Introduction: Intraoperative residual curvature after placement of an IPP is a recognized occurrence, the likelihood being related to the magnitude of curvature prior to the implant surgery. While the correction of penile curvature by IPP surgery is likely through multiple mechanisms, it is certain it is not solely the result of plaque stretching and likely involves disruption of collagenized intracorporal struts. We undertook an analysis of patients who underwent ECD intraoperatively to define its impact on the need for adjuvant intraoperative maneuvers (modeling, plaque incision, tunical grafting).
Methods: The study population consisted of (i) men with PD (ii) who underwent 3-piece IPP surgery (iii) and underwent penile duplex Doppler ultrasound with curvature assessment (iv) with at least 80% rigidity achieved during the study and (v) goniometer assessment of deformity magnitude. Prior to 2016, corporal standard dilation (SD) with a Dilamezinsert and obturator was conducted. Since 2016, we have pursued ECD adding the use of serial Hegar dilators with at least 14mm dilation following the standard dilation.

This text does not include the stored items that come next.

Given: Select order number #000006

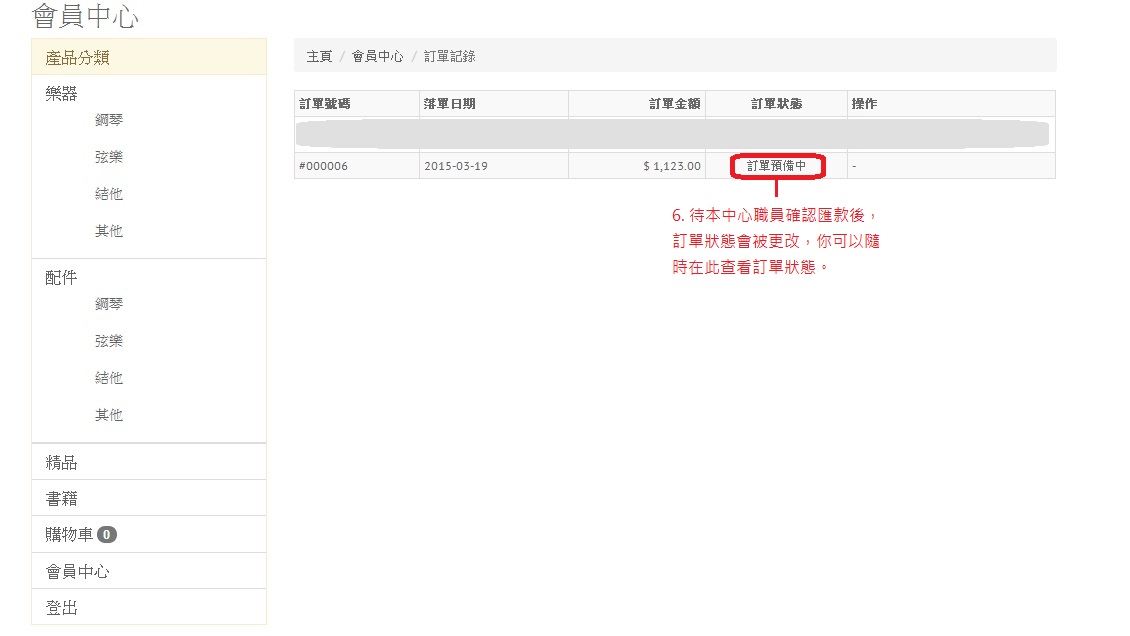Looking at the screenshot, I should point(323,166).
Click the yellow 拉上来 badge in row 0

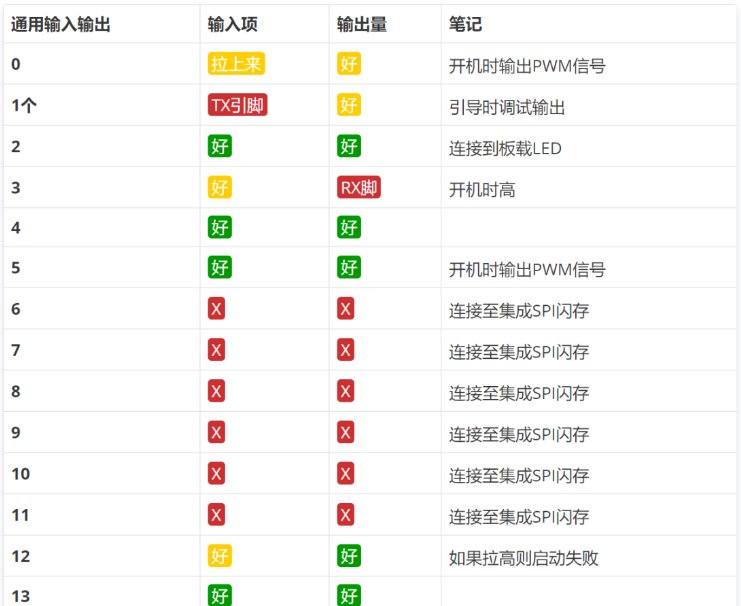236,64
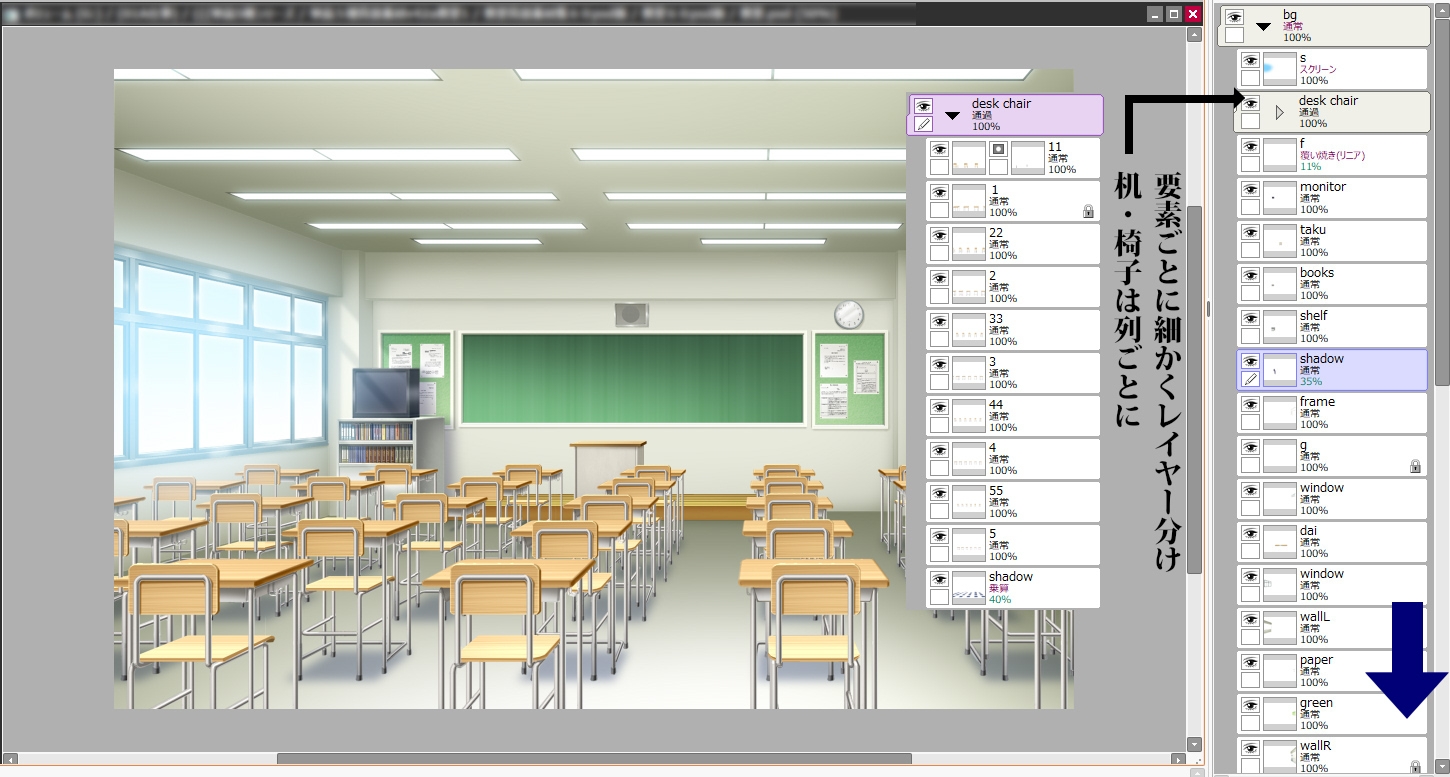Check the link box beside the frame layer
Screen dimensions: 1450x777
(x=1250, y=421)
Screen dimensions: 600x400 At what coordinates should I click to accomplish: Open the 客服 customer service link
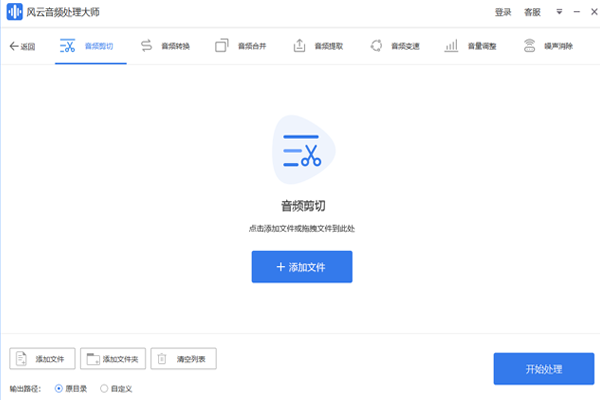pos(532,12)
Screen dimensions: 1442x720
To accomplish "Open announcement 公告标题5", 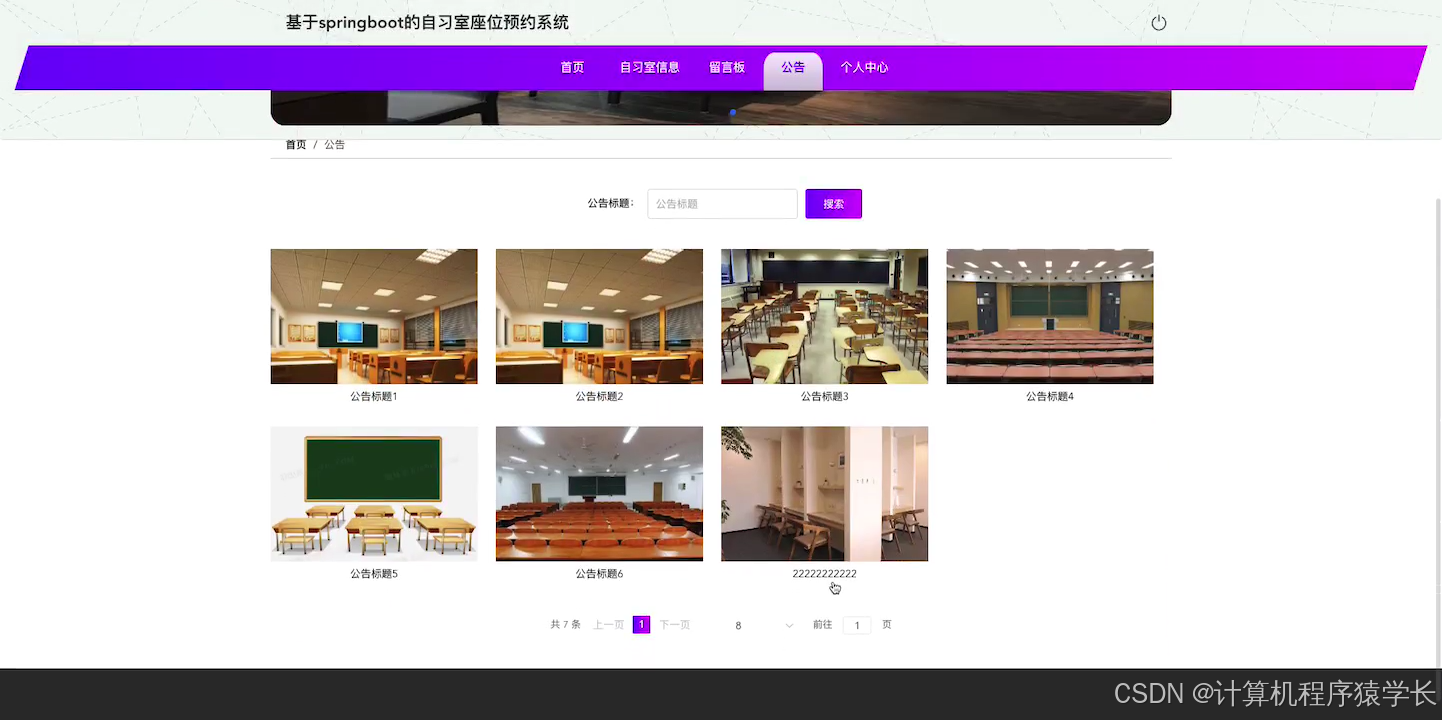I will pos(373,493).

After device insertion and full inflation, repeat goniometer assessment of residual curvature was performed. If >20 degrees of curvature remained adjuvant maneuvers were performed. We compared residual curvature rates and the need for adjuvant intraoperative maneuvers between SD and ECD groups.
Results: We have complete data on 284 men who had IPP surgery in the presence PD. Mean age = 63 ± 22 years. All 218 (77%) patients had SD, 66 (23%) ECD. Baseline and residual curvature for the entire group was 62±12 and 24±22 degrees. The table illustrates that despite similar baseline magnitude of penile curvature (p=0.76), ECD resulted in less post-implant intraoperative residual curvature (p=0.02) and less need for intraoperative adjuvant maneuvers (p= <0.01). 1 patient in each group had an intraoperative urethral perforation duration dilation (SD <1%, ECD 1.5%; p <0.05).
Conclusions: Extended corporal dilation results in less residual curvature at the time of IPP and less need for adjuvant maneuvers. This has become our standard approach to dilation in men with PD undergoing IPP surgery.